Os casos de Fake News destroem vidas há muito tempo. O “Caso CHOQUEI” que está em debate no momento, trouxe um questionamento e um estopim a tona, como controlar a criação e o espalhamento de informações falsas na internet?

Dois casos antigos de fake news voltaram a repercutir na internet, um de 2009 de Luiz Alves de Lima, que passou nove meses preso, perdeu a visão e a guarda da filha após ser acusado injustamente de pedofilia pelo senador Magno Malta; e da jovem Fabiane de Jesus, ocorrido em 2014, espancada até a morte por populares que acreditavam que ela era procurada pela polícia por praticar magia negra. Tudo não passava de Fake News.

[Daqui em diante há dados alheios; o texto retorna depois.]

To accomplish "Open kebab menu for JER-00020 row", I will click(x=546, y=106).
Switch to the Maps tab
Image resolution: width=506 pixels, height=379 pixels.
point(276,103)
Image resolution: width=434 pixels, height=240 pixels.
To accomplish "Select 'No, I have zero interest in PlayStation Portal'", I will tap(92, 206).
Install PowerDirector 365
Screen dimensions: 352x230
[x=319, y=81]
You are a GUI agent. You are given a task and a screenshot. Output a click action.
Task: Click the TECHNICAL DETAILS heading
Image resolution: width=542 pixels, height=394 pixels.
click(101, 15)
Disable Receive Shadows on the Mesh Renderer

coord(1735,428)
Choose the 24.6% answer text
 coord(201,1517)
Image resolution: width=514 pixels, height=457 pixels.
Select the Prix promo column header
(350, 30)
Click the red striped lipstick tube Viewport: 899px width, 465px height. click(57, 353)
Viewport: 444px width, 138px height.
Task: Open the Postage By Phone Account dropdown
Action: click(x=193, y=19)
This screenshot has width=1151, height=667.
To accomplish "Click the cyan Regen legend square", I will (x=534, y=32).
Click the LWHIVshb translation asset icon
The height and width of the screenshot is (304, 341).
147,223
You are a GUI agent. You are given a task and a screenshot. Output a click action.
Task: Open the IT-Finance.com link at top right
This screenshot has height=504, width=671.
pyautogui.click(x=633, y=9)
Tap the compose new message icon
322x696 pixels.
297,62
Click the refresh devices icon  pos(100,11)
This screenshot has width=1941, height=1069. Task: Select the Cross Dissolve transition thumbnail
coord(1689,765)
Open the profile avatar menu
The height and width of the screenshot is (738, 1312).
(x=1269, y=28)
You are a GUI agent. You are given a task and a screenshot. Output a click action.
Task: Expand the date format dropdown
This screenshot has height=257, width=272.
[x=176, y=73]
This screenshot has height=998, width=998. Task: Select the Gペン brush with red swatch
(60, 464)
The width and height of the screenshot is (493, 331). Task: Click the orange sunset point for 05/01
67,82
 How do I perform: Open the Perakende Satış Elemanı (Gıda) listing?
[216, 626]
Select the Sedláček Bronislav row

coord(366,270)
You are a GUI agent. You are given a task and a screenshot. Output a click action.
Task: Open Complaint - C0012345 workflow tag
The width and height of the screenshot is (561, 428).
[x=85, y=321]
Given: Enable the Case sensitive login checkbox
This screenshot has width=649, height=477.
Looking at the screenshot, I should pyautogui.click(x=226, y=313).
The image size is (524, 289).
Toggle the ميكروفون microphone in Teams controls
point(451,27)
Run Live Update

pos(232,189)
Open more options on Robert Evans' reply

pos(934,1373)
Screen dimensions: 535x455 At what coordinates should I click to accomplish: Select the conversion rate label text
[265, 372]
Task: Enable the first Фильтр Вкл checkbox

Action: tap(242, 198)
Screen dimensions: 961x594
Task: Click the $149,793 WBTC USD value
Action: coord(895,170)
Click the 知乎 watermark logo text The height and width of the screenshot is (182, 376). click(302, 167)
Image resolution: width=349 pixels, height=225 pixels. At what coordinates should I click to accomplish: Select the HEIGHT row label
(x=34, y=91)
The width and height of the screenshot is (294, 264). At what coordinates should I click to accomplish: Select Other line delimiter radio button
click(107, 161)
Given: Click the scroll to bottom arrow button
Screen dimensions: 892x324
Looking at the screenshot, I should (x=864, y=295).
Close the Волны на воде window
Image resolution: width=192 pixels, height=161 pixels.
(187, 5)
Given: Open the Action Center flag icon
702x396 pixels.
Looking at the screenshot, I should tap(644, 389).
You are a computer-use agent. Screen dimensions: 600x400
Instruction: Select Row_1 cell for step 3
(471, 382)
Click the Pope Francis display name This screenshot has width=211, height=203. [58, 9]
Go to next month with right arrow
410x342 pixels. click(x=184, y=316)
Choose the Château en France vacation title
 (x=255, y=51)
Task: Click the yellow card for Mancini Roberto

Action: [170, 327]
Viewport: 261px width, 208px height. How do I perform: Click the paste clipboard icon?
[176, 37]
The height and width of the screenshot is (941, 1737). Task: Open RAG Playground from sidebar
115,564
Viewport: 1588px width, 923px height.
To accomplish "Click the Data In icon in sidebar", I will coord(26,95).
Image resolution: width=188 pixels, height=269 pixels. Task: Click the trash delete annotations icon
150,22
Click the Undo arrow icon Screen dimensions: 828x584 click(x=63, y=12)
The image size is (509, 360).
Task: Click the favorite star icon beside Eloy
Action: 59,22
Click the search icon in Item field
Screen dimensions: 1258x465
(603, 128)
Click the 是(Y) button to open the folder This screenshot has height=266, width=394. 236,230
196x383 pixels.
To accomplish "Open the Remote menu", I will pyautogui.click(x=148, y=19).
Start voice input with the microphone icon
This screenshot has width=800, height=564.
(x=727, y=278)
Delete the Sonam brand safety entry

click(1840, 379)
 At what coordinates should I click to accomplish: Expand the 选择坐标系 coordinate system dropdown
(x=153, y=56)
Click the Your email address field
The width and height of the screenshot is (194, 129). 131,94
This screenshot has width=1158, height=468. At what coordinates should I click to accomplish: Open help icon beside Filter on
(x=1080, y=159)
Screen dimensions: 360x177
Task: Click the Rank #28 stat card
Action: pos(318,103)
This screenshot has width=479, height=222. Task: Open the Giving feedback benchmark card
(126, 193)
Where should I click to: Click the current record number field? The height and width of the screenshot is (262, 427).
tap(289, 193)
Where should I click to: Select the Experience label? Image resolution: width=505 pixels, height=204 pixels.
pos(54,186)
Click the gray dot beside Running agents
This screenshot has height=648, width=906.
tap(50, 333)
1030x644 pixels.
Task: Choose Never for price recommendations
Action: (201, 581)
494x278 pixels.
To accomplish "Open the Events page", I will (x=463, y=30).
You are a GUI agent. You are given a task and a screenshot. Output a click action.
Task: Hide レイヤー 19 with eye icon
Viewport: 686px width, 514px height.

Este foi apenas um caso em que a Fake News destruiu uma vida. O termo “fake news” ainda não era conhecido e utilizado, mas a prática é antiga. Luiz foi inocentado e acusou o senador da república de tortura por ter se utilizado do caso para promoção pessoal durante a CPI em que presidia.
O ex-cobrador de ônibus Luiz Alves de Lima, preso depois de ter sido acusado por Magno Malta de estuprar a própria filha de 2 anos, foi inocentado e agora denuncia o ex-senador por tortura.

A reportagem feita pelo jornal Século Diário, do Espírito Santo, revela todos os detalhes desse caso que aconteceu em 2009. O ex-cobrador diz ter sido usado politicamente como bode expiatório para dar notoriedade a Magno Malta. Na época, Malta presidia a CPI da Pedofilia e ganhou destaque na mídia por descobrir o caso e punir o ex-cobrador.
A reportagem feita pelo jornal Século Diário, do Espírito Santo, revela todos os detalhes desse caso que aconteceu em 2009. O ex-cobrador diz ter sido usado politicamente como bode expiatório para dar notoriedade a Magno Malta. Na época, Malta presidia a CPI da Pedofilia e ganhou destaque na mídia por descobrir o caso e punir o ex-cobrador.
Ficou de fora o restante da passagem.